» **Document section**:
Certificate Revocation

https://bugzilla.gnome.org/show_bug.cgi?id=728141

We don't currently check for revoked certificates. The problem with certificate revocation is that standard methods for revocation checking are arguably worse than performing no revocation checking at all. CRL causes the browser to take an eternity to download a potentially 40 MB CRL before loading a web page: that's not acceptable. No browser hard enforces OCSP responder failure and there's little value in OCSP unless we do. Plus, OCSP is a big privacy violation, which dramatically outweighs the benefits of using it if it's not hard enforced. OCSP stapling exists, but it's not useful unless we enforce OCSP.

We should ship -- guess what -- a preload list of revoked certificates! It should be checked by glib-networking; this shouldn't need any work anywhere else. Guess what: it should be in a separate package, so it can be updated separately from glib-networking. Note that a revoked cert *anywhere* in the chain must invalidate the entire chain.

Update: Look into using OneCRL for intermediate certificate revocation. We might have to give up on checking for revocation of individual certificates, though, since every option sucks. :(

Certificate Transparency

If a certificate is not on the certificate transparency audit logs, then we should refuse to load the webpage, same as Chrome. See https://www.certificate-transparency.org/.

Stop using G_TLS_GNUTLS_PRIORITY

https://bugzilla.gnome.org/show_bug.cgi?id=745637

Right now we have to set the G_TLS_GNUTLS_PRIORITY environment variable to control the GnuTLS priority string manually. Right now that looks like this: "NORMAL:%COMPAT:%LATEST_RECORD_VERSION:!VERS-SSL3.0". We do this separately in WebKit, Geary, gnome-initial-setup, and gnome-control-center for a stupid technical reason (setenv is not thread-safe) (edit: I just had the privilege of removing that code from g-i-s and g-c-c since we switched them to WebKit2, but we still shouldn't need to change the environment). This is crazy and unsustainable. Ideally glib-networking would just be secure for browsers by default (no SSLv3, no RC4, ...), but that's not likely to happen, so we need control of protocol versions, ciphers, and other aspects of the priority string through real API, not an environment variable. Requires new API in glib, glib-networking, and libsoup.

Consider that this would conflict with Fedora's new crypto policy, but using G_TLS_GNUTLS_PRIORITY already conflicts with that policy. We need to get that sorted out too. If it's not secure by default and cross-distro (it's not) we can't use it.

» **Exercises**:
1. Summarize the TLS security notes in two sentences.
2. Answer these questions from the TLS security notes:
(a) How large a CRL might the browser have to download before loading a page?
(b) What should happen when a certificate is not on the certificate transparency audit logs?
(c) Which three components need new API to replace the environment variable?
3. Reproduce the TLS security notes from "We should ship" to "the entire chain.".

» **Records shown**:

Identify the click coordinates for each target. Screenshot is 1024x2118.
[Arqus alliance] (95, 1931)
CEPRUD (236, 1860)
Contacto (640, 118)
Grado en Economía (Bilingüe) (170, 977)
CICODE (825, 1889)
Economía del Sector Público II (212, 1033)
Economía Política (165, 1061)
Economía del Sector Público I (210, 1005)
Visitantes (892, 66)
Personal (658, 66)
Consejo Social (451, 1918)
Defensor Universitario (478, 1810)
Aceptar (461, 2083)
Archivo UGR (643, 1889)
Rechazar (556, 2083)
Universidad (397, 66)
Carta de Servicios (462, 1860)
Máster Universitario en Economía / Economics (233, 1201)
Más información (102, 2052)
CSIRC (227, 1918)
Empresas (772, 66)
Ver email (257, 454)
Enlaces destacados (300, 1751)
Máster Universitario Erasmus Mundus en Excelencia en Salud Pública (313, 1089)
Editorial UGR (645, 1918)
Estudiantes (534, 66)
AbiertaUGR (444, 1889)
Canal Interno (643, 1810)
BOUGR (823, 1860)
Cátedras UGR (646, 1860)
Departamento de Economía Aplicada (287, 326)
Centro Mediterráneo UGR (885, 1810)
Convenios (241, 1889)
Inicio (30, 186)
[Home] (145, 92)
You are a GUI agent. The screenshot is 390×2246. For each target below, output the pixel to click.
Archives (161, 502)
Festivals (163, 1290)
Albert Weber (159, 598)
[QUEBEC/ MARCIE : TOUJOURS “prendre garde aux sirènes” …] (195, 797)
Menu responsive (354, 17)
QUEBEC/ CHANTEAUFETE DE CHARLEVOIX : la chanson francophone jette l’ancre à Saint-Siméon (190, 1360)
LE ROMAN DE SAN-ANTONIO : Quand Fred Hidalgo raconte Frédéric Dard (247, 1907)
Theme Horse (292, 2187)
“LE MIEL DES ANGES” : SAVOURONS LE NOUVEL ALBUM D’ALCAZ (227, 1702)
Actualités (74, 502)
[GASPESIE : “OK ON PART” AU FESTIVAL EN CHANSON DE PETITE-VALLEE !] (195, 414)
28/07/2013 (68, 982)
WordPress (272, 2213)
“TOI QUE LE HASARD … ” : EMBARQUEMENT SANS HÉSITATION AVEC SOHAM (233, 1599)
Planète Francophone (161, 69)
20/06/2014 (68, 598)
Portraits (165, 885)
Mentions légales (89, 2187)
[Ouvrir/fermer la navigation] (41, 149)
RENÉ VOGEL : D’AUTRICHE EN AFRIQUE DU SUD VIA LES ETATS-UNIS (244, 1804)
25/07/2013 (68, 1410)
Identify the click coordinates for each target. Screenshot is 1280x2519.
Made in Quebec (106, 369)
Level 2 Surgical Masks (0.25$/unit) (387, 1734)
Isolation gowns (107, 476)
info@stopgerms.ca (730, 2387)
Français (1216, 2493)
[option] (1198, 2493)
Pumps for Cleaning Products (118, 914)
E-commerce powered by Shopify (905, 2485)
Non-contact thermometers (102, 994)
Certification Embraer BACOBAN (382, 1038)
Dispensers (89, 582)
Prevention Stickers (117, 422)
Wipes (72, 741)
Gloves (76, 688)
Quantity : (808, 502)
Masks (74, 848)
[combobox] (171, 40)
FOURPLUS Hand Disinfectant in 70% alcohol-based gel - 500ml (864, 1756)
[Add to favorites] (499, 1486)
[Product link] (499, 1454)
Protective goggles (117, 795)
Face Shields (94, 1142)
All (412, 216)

» **Outputs by task**:
1. The TLS security notes say that revoked certificates are not currently checked because CRL and OCSP both have serious drawbacks. They propose a separately updated preload list of revoked certificates checked by glib-networking, refusing pages whose certificates are missing from certificate transparency logs, and replacing the G_TLS_GNUTLS_PRIORITY environment variable with real API in glib, glib-networking, and libsoup.

2.
(a) Potentially 40 MB.
(b) The webpage should not be loaded, same as in Chrome.
(c) glib, glib-networking, and libsoup.

3.
We should ship -- guess what -- a preload list of revoked certificates! It should be checked by glib-networking; this shouldn't need any work anywhere else. Guess what: it should be in a separate package, so it can be updated separately from glib-networking. Note that a revoked cert *anywhere* in the chain must invalidate the entire chain.